-------- Selection --------

The conversion from the tom_double arg to the (C) double accepted by the function cos is handled by the C compiler, as is the conversion of the result of cos to the value that is returned. (On all machines currently supporting TOM, a tom_double is simply a double, making the conversion rather easy.)

A few things can be said about this code:

The inclusion of <C-r.h> isn't strictly necessary in this example, but in the case of less trivial implementations, including the file unit-r.h is mandatory. This file is the resolver output and contains vital information about the classes and selectors that are defined in the unit. It also includes the resolver output of the units on which the unit depends, plus the TOM runtime header file <tom/trt.h>. The latter is mandatory (for the C equivalent definitions of the TOM types). Often you will also find use for including <tom/util.h> which contains less elementary information for interfacing with TOM code and the TOM Run Time library (trt).
The first argument to a method implementation is always the (implicit) receiver object. In C you should always declare the type to be a tom_object, even if you think to know that it will be something more specific. The tom_object type is pretty opaque, being defined as follows (in <tom/trt.h>:
typedef struct trt_instance { /* The class of this object. */ struct trt_class *isa; /* The flags needed by the runtime. */ tom_int asi; } *tom_object;
The isa is the pointer to the class of the object; the asi field is used by trt to store (1) whether the object is an instance, a class, or a meta class, and (2) information for the garbage collector. Any instance (or non-static class) variables of the object are not directly available by dereferencing self; a future TOM highlight will shed light on how that can be achieved.

-------- Listing --------

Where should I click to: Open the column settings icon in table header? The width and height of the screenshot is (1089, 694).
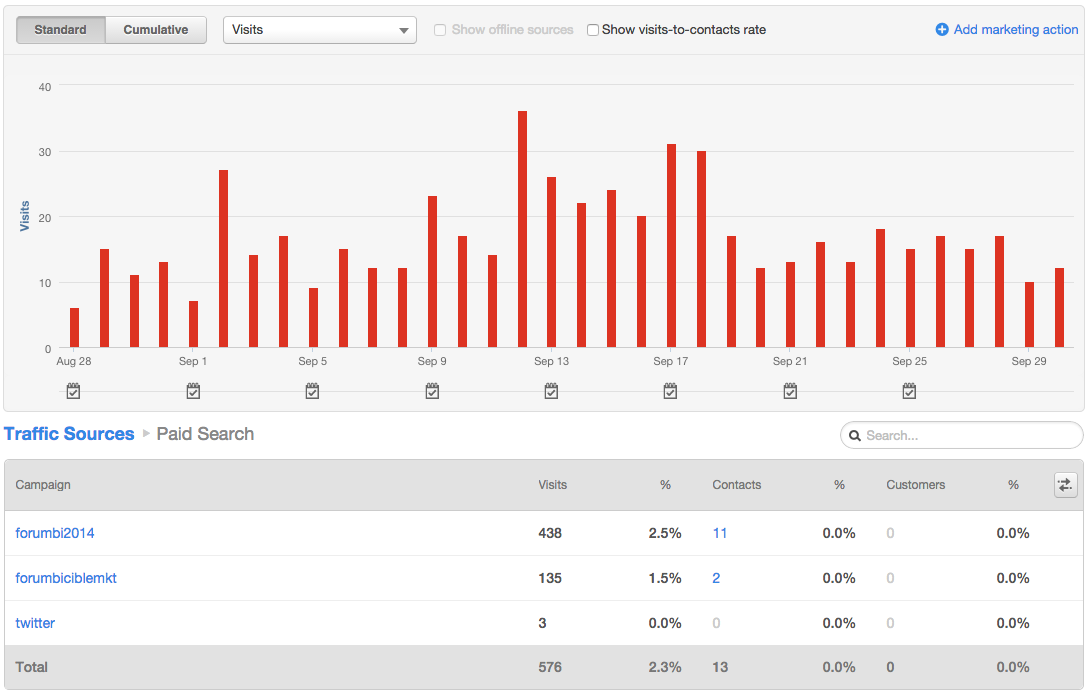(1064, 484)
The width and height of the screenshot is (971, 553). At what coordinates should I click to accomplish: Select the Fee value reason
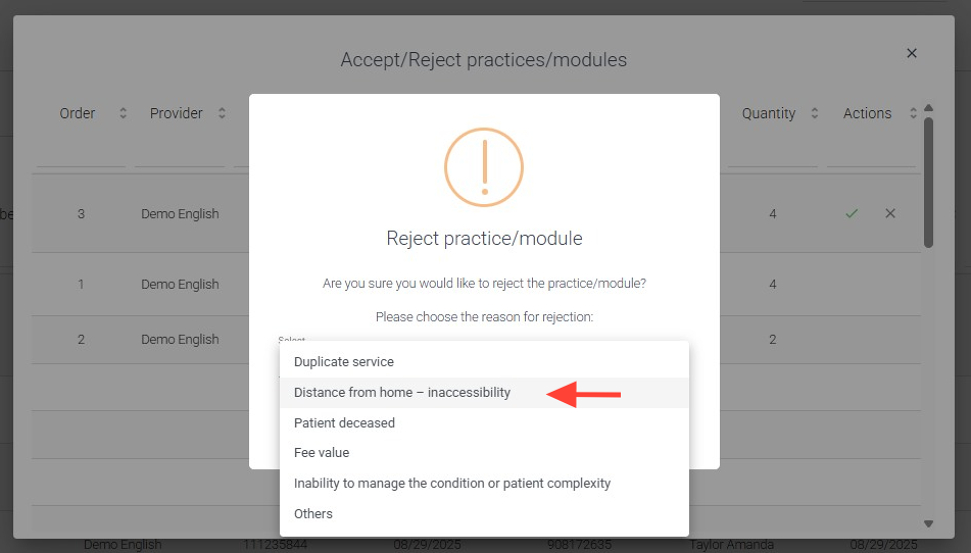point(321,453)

--------
-------- Listing --------

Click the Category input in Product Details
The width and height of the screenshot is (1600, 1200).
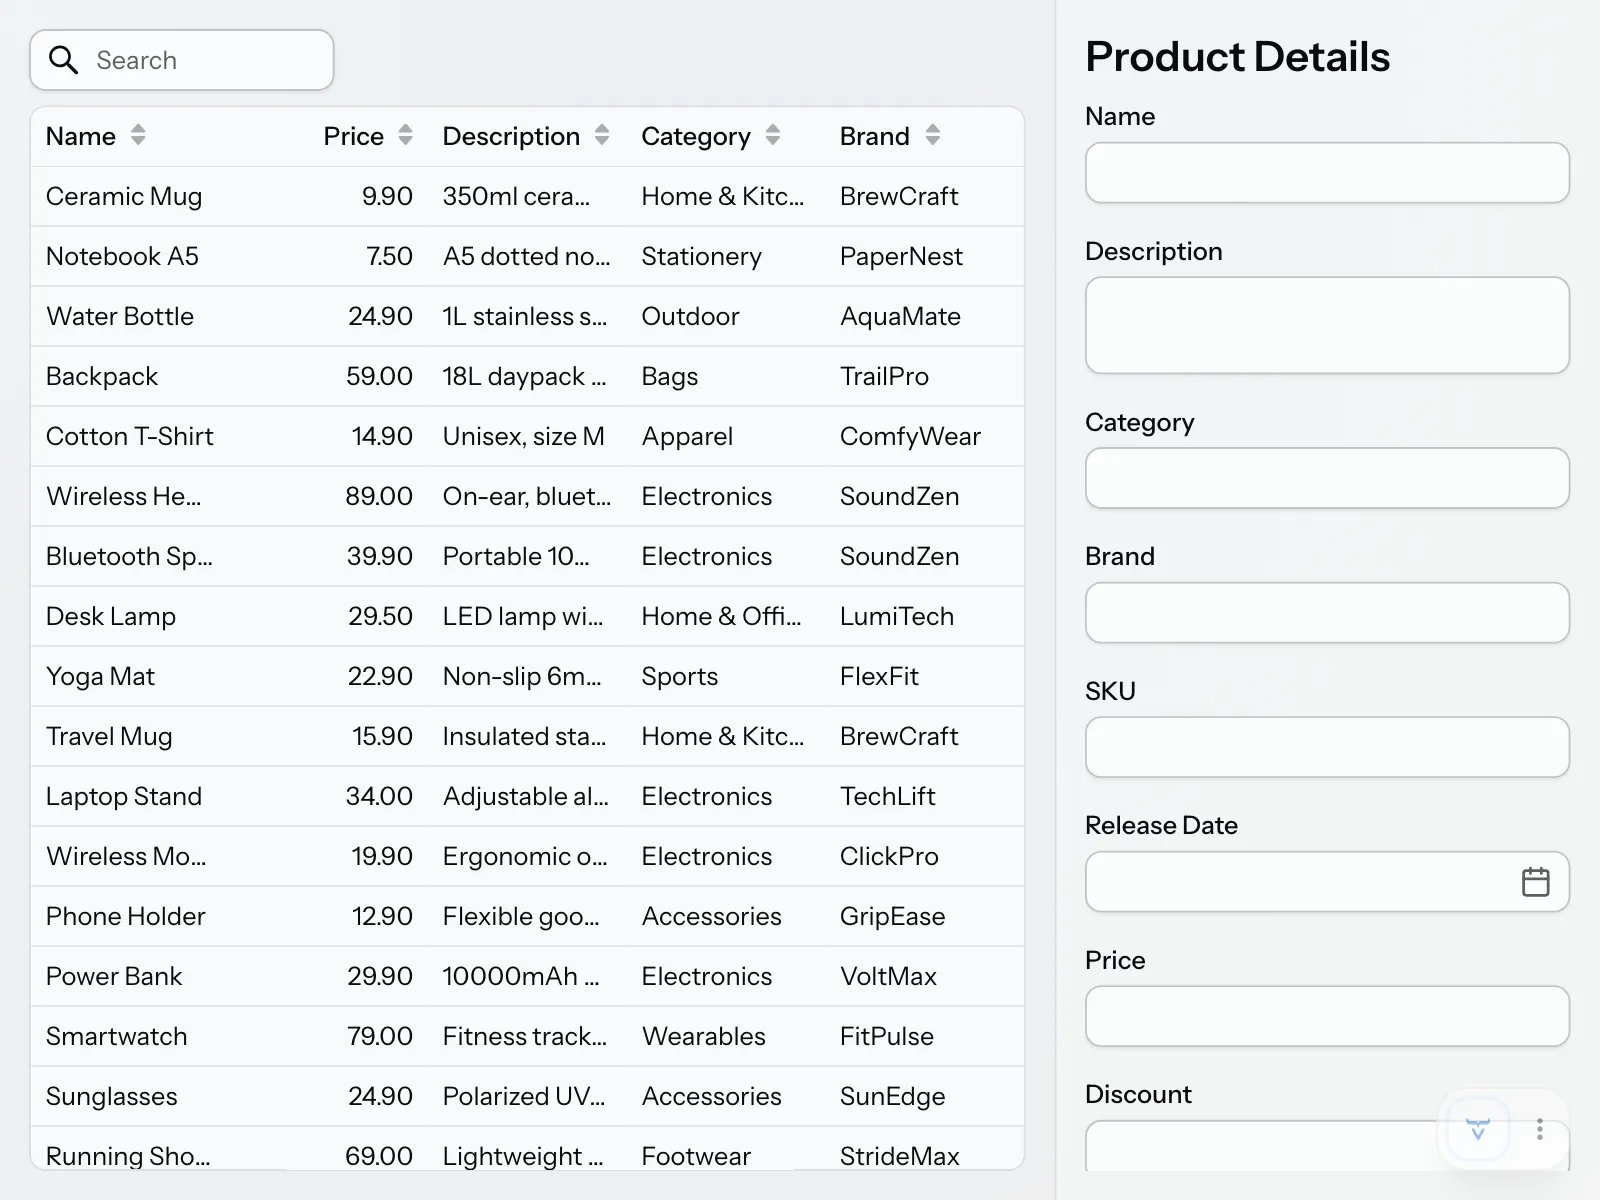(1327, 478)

--------

▸ Tasks and exercises
a) In the passage on TOM, what does trt store in the asi field?
b) Translate this sentence from the passage on TOM into French: "The first argument to a method implementation is always the (implicit) receiver object."

▸ Results for the exercise
a) Whether the object is an instance, a class, or a meta class, and information for the garbage collector.

b) Le premier argument d'une implémentation de méthode est toujours l'objet récepteur (implicite).